超震撼同志小说:罗瞎子

我是被罗瞎子带上这条路的。

  那年我十五岁。

  这个罗瞎子是个瞎子精。他虽瞎了双眼睛,可他比鬼还精。他那眼是双清光眼,就这么看,根本就看不出他是瞎子来。眼里没有任何让人看了不舒服的东西,既没有罗卜花,也没有吓人的红粒粒。也是像好眼睛一样,要白有白,要黑有黑。而且,总是哪里有一点响动,立刻就会忽闪忽闪地往那里看。好些时候,让人觉得他比正常的人还机灵。不光如此,那眼也比正常的眼好看。因为正常人的眼看人总是太狠,总像是要搞谁的阶级斗争。而他那眼,看人总是有几分散淡,总是有几分淡淡的忧伤,于是,就感到他总在怜悯着谁,寻觅着谁,思念着谁。这么双眼配在那样一副生有迷人鼻子嘴巴眉毛的面孔上,就真是要多好看有多好看了。加上他生有那样一副模特一样的身架子,在我和罗瞎子相识相处的年代,简直就比挂在电影院里的电影明星王心刚还漂亮呢!

  而且你根本想不到他有多聪明。他是个卖唱的。湖南有曲花鼓戏叫《打铜锣》,里面那很厉害的林十娘就曾唱过:不聪明唱不得戏,不能干打不得锣。他这个唱戏的比一般的唱戏的更不同。他一个人能把《智斗》全唱下来。胡传葵的粗旷可笑,刁德一的高尖阴狠,阿庆嫂的亮丽机智,全从他那一张嘴里变戏法似地跑出来,让人看着他那嘴巴骂他:这个死瞎子,硬是绝了!怎么一个人能变出那么多种的声音来呢?特别是阿庆嫂的嗓子,女人都唱不来呢,他一个大男人,亏他怎么挤出来的!

  而且,他瞎着眼敢跑单帮,连个牵他的人都没有!这全凭他那吓得死人的记性,任什么难走的路,只要有人牵过他一次两次,他就能好人一样抬头挺胸甩手甩脚地走!虽然细看会发现他在落脚那一瞬间,总还有一丝最后的试探,可他偏能在就要踩空的那一刻,停住他就要踏空的脚步!这不能不让人为他这瞎子精叫绝!

  还有更绝的是,不管你是谁,只要他曾听过你一次声音,告诉过他这是谁,那就多少年后他都能在瞎眼眨巴一下,或在他长长的眼睫毛忽闪一下的同时,便能准确地叫出你的名字来,决不会有半点差错!因此,当时村里的女人和男人们无聊时,就总是跑到他面前去打赌,看罗瞎子能不能把他们"认"出来!而如果被"认"出来了,则像是捡了个宝似地得意:"怎么样?瞎子把我‘认’出来了吧?我说哩,要是连我都‘认’不出来,他罗瞎子也白做了罗瞎子了!"那口气,好像他是个什么了不得的人似的。

  想起罗瞎子能在他挨了枪毙已经死了很长时间后,还能在听到我的哭喊后立即最后一次亮开他那其美无比的瞎眼定定看着我,而且再也没有闭上!于是,那一双带着一丝永恒笑意的眼睛,就永远地刻在我的心里,再也不会淡化了!除非我死了!
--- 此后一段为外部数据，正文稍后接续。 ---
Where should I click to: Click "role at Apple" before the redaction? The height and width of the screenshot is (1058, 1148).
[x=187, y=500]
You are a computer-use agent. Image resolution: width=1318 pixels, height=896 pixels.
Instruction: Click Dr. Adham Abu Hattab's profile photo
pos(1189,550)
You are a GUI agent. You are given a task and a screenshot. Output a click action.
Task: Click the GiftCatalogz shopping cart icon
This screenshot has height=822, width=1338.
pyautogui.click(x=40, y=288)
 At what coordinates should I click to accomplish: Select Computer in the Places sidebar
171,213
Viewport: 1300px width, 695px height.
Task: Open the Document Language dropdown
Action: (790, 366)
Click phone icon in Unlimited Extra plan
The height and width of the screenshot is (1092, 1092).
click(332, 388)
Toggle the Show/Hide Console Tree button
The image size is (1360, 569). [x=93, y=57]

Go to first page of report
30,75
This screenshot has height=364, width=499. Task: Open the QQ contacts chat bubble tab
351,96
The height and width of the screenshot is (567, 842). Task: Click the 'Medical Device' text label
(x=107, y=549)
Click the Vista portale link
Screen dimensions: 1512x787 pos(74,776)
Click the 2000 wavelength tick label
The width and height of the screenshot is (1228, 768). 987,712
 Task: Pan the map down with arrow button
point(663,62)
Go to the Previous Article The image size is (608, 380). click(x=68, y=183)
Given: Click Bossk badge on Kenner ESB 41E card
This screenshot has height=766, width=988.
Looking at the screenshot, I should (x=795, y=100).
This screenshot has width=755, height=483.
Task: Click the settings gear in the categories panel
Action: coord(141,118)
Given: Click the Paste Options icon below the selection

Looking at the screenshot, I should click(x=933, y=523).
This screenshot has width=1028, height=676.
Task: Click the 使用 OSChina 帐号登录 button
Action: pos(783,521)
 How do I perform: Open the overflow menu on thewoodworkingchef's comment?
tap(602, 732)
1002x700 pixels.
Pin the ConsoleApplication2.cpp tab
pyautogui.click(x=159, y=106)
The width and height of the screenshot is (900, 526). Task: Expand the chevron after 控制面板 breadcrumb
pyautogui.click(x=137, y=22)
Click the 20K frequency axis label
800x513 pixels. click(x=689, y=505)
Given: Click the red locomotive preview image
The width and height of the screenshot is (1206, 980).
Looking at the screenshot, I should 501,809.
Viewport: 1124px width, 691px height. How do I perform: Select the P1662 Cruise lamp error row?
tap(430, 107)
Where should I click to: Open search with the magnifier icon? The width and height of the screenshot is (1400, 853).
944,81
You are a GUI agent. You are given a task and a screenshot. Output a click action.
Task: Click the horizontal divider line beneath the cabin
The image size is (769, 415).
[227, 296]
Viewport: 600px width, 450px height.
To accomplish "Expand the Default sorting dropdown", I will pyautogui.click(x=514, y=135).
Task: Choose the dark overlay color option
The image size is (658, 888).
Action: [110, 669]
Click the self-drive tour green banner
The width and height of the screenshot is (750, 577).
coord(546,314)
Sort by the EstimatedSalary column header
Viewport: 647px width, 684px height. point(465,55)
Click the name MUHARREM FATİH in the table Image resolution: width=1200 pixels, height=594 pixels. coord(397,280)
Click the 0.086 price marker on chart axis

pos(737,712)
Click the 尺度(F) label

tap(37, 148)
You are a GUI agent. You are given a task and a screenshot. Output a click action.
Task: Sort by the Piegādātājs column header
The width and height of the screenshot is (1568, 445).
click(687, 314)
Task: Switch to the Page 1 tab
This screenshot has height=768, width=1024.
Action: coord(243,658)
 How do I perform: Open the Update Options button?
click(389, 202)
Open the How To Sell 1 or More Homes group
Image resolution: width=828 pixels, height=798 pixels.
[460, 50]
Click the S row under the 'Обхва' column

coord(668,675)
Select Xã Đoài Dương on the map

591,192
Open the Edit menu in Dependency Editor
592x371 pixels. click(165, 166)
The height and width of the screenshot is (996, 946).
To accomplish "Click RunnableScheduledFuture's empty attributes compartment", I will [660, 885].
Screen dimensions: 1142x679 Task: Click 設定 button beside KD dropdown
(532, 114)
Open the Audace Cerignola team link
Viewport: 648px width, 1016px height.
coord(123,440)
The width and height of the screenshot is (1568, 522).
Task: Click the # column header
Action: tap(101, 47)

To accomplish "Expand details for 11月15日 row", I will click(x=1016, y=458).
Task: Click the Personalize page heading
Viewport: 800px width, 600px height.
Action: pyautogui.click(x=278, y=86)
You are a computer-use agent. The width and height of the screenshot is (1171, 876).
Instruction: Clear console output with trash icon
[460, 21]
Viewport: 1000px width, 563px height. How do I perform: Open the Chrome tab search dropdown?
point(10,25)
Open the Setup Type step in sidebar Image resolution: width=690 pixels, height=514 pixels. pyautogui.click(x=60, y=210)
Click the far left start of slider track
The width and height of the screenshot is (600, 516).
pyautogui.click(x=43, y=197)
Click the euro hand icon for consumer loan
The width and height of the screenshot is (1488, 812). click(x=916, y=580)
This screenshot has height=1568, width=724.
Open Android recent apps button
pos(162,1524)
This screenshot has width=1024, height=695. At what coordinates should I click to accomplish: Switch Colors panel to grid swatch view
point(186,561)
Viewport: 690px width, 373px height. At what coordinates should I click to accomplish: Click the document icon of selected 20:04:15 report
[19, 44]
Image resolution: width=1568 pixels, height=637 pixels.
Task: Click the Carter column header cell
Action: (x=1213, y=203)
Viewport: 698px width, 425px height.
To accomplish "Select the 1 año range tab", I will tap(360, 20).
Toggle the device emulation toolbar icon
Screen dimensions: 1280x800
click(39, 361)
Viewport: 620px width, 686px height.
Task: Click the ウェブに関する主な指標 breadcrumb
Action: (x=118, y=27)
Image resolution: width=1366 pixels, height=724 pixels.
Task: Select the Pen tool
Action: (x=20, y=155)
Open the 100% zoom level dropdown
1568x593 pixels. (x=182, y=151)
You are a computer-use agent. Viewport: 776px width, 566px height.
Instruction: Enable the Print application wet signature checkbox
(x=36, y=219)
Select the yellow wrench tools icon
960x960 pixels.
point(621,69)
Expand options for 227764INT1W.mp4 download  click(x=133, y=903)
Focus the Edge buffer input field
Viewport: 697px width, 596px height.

  我说过,我是十五岁那年被罗瞎子带上这条路的。那时我念初中三年级。走到他的身边是因为我家是黑五类。我家祖居的房子都被贫下中农吃了胜利果实,分掉了。我一家六口挤在一间偏房里,父亲、母亲、我加两个弟弟一个妹妹,只有一张架在士砖上的床。房子太窄,白天要把床边的木板拿掉两块,一家才能转得动身,到晚上父亲睡的时候,才能把那两块木板再加上。我偏偏又是个喝水也长膘的猪,才十五岁,那个头已长得像个大男人一样了。实在没办法,父亲就在生产队的畜牧场给我架一张床,让我一个人住在那里。那畜牧场一边是牛栏,一边是猪栏,紧挨着我那张床,便是一个大粪坑。热天,瘟臭难闻不说,那蛆虫还常常爬到我的头上脸上和身上。有时上学走到学校了,还能从书包里爬出几条蛆虫来!因此,学校的老师和同学都嫌我。我最受不得的是这份嫌。但我不能说。说也没用。父亲母亲都常常被好好的便一索子捆了上台子批斗,能让我念书,已经是不错了,哪里还容得我不让人嫌?我想过不去念书,但我太爱念书了。试了两天,心里憋得比忍受蛆虫在脸上爬还难受,于是我知道,只要能让我读书,我想我是什么事都可以忍得的!

  那一天我正要去上学,在畜牧场碰到了罗瞎子。罗瞎子到粪坑里来解大便。我刚要哼"临行喝妈一碗酒",罗瞎子劈面便叫住了我:"可可,你就住在这里?"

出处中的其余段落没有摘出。